Фрагмент текста ▸
= = =

Сейчас статуэтка находится в Фонтанном доме — музее Ахматовой в Петербурге. Музею ее отдала мать. Завершив круг, домашний Лар вернулся к своему алтарю. Хочется верить, навсегда.
А в тот вечер, в прихожей Раневская сказала: «Знаете, я вчера перечитывала Ронсара, это восхитительно…» И стала читать по-французски, опустив веки, чуть раскачиваясь под строфу. Но вдруг, неожиданно прервавшись и широко раскрыв глаза, спросила: «Ну как? Обосраться можно, верно?!»
***
После войны в Ленинграде власть устроила очередное аутодафе. На этот раз потребовались души Зощенко и Ахматовой. Их тексты были запрещены, их книги уничтожались. Незадолго до этого мать перед отъездом в санаторий зашла к Анне Андреевне. На столе лежала книга, протянув которую гостье, Ахматова сказала: «Ну вот, вышла, наконец, долгожданная.» Ее книг не печатали давно. Все ждали, уставали ждать и опять ждали вместе с поэтом. Мать бережно взяла книгу и спросила, не подумав: «Анна Андреевна, я еду в санаторий лечиться, можно мне взять ее с собой?» Ахматова даже растерялась: «Родная, поймите, это сигнальный экземпляр! Я с ним как следует и побыть-то не успела…» — «Анна Андревночка, ну пожалуйста, пожалуйста! В санатории так скучно, врачи… я же там помру от тоски!» Ахматова вздохнула, улыбнулась и сказала: «Вы болеете, значит, вам нужнее.» Села к столу, подписала книгу и отдала ее. Спустя несколько дней весь тираж был уничтожен. Не осталось ни одного экземпляра. Кроме этого, собственными руками автора отданного, — потому, наверное, и выжившего.

= = =

Исходные материалы ▸

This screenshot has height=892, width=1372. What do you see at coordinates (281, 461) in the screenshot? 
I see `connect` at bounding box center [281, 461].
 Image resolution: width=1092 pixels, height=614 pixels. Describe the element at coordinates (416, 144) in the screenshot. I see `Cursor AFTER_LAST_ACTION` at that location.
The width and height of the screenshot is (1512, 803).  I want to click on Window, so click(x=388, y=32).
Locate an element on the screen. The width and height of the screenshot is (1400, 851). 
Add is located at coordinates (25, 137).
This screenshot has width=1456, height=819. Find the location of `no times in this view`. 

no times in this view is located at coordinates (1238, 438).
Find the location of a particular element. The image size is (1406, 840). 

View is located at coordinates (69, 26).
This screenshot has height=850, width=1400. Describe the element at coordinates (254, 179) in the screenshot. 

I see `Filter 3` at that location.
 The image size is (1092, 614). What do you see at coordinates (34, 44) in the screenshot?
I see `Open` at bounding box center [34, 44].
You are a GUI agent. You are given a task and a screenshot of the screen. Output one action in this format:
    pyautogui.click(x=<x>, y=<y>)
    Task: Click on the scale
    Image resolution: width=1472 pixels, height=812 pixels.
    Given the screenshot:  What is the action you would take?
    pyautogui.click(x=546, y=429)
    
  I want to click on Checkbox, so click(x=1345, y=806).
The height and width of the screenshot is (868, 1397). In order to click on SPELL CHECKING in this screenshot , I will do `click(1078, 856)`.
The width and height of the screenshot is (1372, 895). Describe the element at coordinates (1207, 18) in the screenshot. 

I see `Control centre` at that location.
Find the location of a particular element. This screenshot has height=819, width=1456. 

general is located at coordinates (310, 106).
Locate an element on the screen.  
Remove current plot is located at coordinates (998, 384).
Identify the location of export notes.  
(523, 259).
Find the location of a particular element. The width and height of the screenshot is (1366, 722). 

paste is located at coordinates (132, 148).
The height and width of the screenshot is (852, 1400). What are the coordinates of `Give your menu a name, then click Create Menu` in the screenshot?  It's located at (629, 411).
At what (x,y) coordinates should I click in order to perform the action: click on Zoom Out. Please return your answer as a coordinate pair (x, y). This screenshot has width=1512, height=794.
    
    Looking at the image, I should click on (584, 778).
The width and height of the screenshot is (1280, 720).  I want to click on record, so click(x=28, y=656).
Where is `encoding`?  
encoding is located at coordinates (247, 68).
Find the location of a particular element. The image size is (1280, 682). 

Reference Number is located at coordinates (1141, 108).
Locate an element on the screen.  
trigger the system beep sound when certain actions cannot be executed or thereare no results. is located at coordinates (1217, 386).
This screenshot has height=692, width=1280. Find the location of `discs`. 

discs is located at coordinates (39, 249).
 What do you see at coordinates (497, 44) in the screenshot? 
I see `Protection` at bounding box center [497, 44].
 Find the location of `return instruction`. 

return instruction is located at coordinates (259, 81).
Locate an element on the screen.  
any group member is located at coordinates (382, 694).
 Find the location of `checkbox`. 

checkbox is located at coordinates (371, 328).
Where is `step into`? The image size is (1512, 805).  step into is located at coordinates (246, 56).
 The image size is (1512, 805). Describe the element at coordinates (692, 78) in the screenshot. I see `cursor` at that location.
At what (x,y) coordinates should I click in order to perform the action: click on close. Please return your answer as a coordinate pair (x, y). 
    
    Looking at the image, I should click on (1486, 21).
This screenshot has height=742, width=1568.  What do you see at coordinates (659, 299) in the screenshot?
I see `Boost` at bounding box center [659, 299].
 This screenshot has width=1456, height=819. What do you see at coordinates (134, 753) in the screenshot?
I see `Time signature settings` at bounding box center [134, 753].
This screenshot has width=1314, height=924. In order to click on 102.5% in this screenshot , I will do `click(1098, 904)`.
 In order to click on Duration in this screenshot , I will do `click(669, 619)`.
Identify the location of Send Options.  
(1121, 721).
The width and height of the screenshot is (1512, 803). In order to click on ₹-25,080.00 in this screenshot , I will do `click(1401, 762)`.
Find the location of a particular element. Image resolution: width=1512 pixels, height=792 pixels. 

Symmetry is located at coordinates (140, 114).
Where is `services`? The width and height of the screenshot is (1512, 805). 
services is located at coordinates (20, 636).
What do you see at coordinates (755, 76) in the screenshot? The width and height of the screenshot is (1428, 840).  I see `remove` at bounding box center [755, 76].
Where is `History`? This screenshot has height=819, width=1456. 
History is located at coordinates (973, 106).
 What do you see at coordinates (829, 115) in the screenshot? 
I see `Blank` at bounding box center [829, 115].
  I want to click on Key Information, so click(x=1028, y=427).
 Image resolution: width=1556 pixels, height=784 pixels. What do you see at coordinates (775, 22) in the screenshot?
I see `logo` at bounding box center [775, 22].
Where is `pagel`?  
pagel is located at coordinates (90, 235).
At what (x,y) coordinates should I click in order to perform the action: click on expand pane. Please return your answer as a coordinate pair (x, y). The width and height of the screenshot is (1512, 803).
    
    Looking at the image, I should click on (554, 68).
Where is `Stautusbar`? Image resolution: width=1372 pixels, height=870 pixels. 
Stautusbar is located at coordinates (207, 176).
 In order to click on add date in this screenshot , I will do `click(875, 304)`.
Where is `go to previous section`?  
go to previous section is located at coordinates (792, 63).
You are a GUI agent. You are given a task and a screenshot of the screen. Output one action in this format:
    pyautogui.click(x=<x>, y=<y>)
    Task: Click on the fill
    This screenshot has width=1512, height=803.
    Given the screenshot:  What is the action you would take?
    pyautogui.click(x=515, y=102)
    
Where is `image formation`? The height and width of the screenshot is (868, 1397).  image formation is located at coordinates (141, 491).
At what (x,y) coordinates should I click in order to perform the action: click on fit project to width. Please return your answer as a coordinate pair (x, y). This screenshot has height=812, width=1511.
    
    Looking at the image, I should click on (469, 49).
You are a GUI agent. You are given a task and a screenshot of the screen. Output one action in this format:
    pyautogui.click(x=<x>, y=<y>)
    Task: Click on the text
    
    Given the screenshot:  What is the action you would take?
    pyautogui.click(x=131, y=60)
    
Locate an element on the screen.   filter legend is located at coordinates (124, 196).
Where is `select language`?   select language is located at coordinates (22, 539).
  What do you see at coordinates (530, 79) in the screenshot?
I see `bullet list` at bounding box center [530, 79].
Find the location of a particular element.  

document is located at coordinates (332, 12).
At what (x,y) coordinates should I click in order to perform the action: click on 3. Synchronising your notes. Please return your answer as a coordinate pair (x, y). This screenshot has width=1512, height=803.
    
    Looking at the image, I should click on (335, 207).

= = =

Формулировка задания ▸
Выпишите без изменений часть фрагмента об Ахматовой: начните с места, где стоят слова «Сейчас статуэтка находится», и остановитесь после слов «Хочется верить, навсегда.».

Ответ ▸
Сейчас статуэтка находится в Фонтанном доме — музее Ахматовой в Петербурге. Музею ее отдала мать. Завершив круг, домашний Лар вернулся к своему алтарю. Хочется верить, навсегда.